Voilà une drôle d’injonction ! Oser n’est-il pas faire preuve de courage ? Ce pléonasme, invite le sujet à se risquer dans un mouvement pour le conduire dans un ailleurs qui le prolonge dans son être. Ce mouvement qu’il extirpe du confort mutilant à l’intérieur duquel il s’abrite pour le translater vers un devenir autre.
Il ne faut pas être courageux pour l’être. Dit autrement sans connaissance et vécu de la peur, il n’y a pas de courage. L’expérimentation du courage, revient à craindre d’abord, pour braver, combattre, défier, lutter ensuite.
Qu’est-ce que connaître la peur ? C’est en connaître les composés et les contours, ceux qui pourraient être dépassés et ceux qu’ il faudrait respecter, pour se sauvegarder.
Connaître la peur c’est déjouer les paniques, les terreurs superstitieuses qui sont filles de la crédulité, révélant à la lumière du jour, leur néant. L’ignorance quant à elle est impavide et téméraire.
La volonté se sert de la peur comme d’un tremplin pour prendre son envol.
Mais quelle est cette volonté ? C’est ce désir de dépasser l’infranchissable. Et en puisant dans ces fondements on y trouve une invitation à la connaissance. Connaître les limites qui pourraient être outrepassées et celles qui devraient être observées. Cette dernière va désagréger les démons et les fantasmes de l’imaginaire et le courage lui-même, est ce tourment dissipé par l’éclat d’une clairvoyance. Observer les limites ou les respecter, n’est pas signe de peur, mais un phronesis*, c’est à dire une prudence, qui est l’art consistant à trouver son propre point d’inflexion, qui n’est autre qu’une sagesse pratique.
« A l’impossible nul n’est tenu » dit le proverbe. Est à dire qu’au possible tout le monde est tenu ?
Que dit le lâche : »je peux, mais je ne veux pas ! » Pourquoi ? Parce que pouvoir n’est pas toujours possible alors que vouloir est juste une question de volonté. Il suffit de vouloir pour vouloir, car vouloir n’est pas faire, une volonté n’est pas une action elle est juste un désir. Le vouloir se circonscrit à l’idée même qu’il habite qui est celle d’aspirer à quelque chose. Pour pouvoir vouloir, il suffit encore de le vouloir et ainsi de suite. Or le lâche ne veut pas mais il le pourrait.
Dans une attitude légèrement semblable au lâche, le menteur. Que dit-il ? « je sais, mais je ne veux pas, bien que je puisse».
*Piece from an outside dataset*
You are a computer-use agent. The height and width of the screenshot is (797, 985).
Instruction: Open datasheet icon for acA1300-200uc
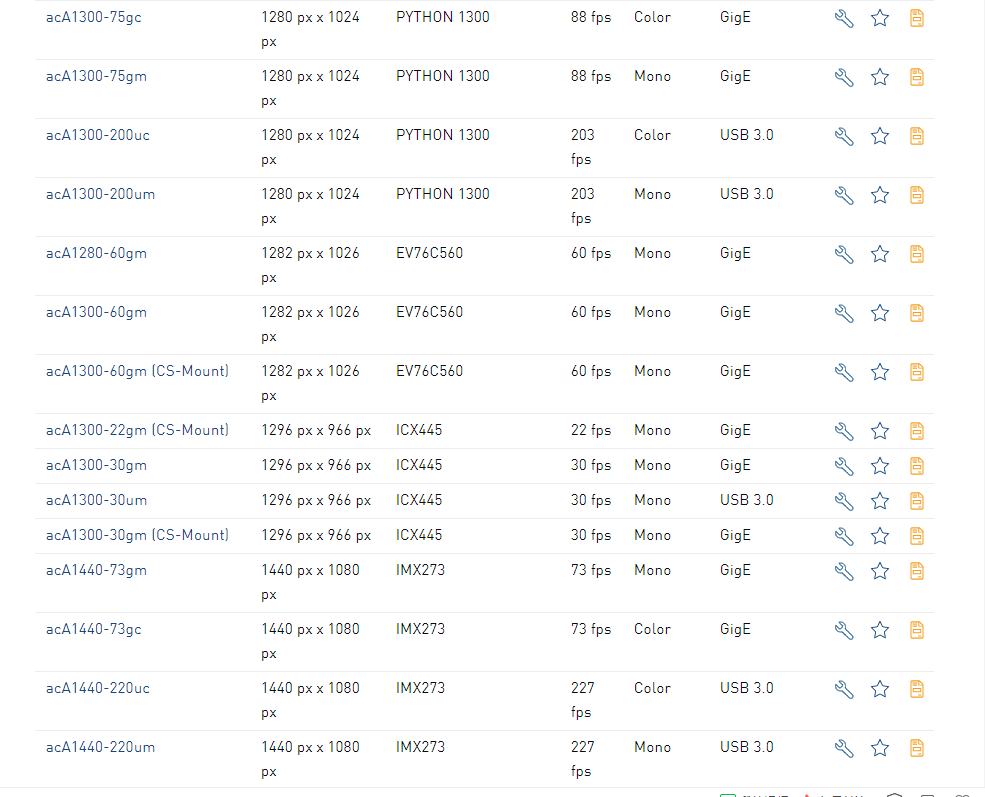pos(916,136)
Lâcheté et mensonge démontrent que pouvoir et savoir partagent le même désir de ne pas vouloir. Mais bien plus encore, savoir n’est pas vouloir. Ce n’est donc pas parce que nous savons que nous voudrons et ce n’est pas parce que nous savons que nous agirons.
Le menteur par intérêt veut autre chose. Le lâche par peur de vouloir, n’ose rien faire. Car ce basculement vers l’acte le sidère.
Fort heureusement la connaissance expose sous nos yeux les visages du problème qu’il convient d’examiner. C’est là une délibération. Mais ne confondons pas délibération avec décision. Délibérer est l’action qui précède celle de décider. La connaissance façonne cette délibération, c’est juste une lumineuse passivité comme l’exprimait Jankélévitch.
La décision prise c’est l’instant du courage. Le courage est donc ce passage à l’acte. C’est cette spontanéité qui est un arrachement à soi pour devenir soi ou un autre que soi. Le courage est cet acmé qui repose sur un court instant.
En observant des patients combattre la maladie, on est appelé à se demander s’il existe un courage d’exister ?
Il n’en est pas. En revanche, il en est pour subsister car l’existence en elle-même n’est en rien laborieuse mais ce sont ces conditions ternies par des difficultés économiques, sociales et physiologiques.
À chaque acte de courage l’individu devient un peu plus qu’il n’a été. Il devient. Le courage est une invitation à affronter et non à gagner. C’est ce qui distingue le courage du performant.
Le courage, permet de se faire sujet, celui qui devient l’agent de sa propre existence, c’est à dire ne pas déléguer à autrui, ce qui peut être accompli par soi-même. Dit autrement, ne pas entrer en fusion avec l’autre, pour lui faire faire ce qui parait apeurant.
Le courage s’apprend, mais n’est pas capitalisable, car il ne produit pas de rentes. Chaque acte de courage est un commencement.
Le courage ne fait jamais l’impasse sur le sens. Il s’établit en lien avec autrui et constitue un trait d’union avec l’avenir. C’est pourquoi, il fusionne avec le devenir soi. Il entraîne l’être dans un mouvement qui le rend autre.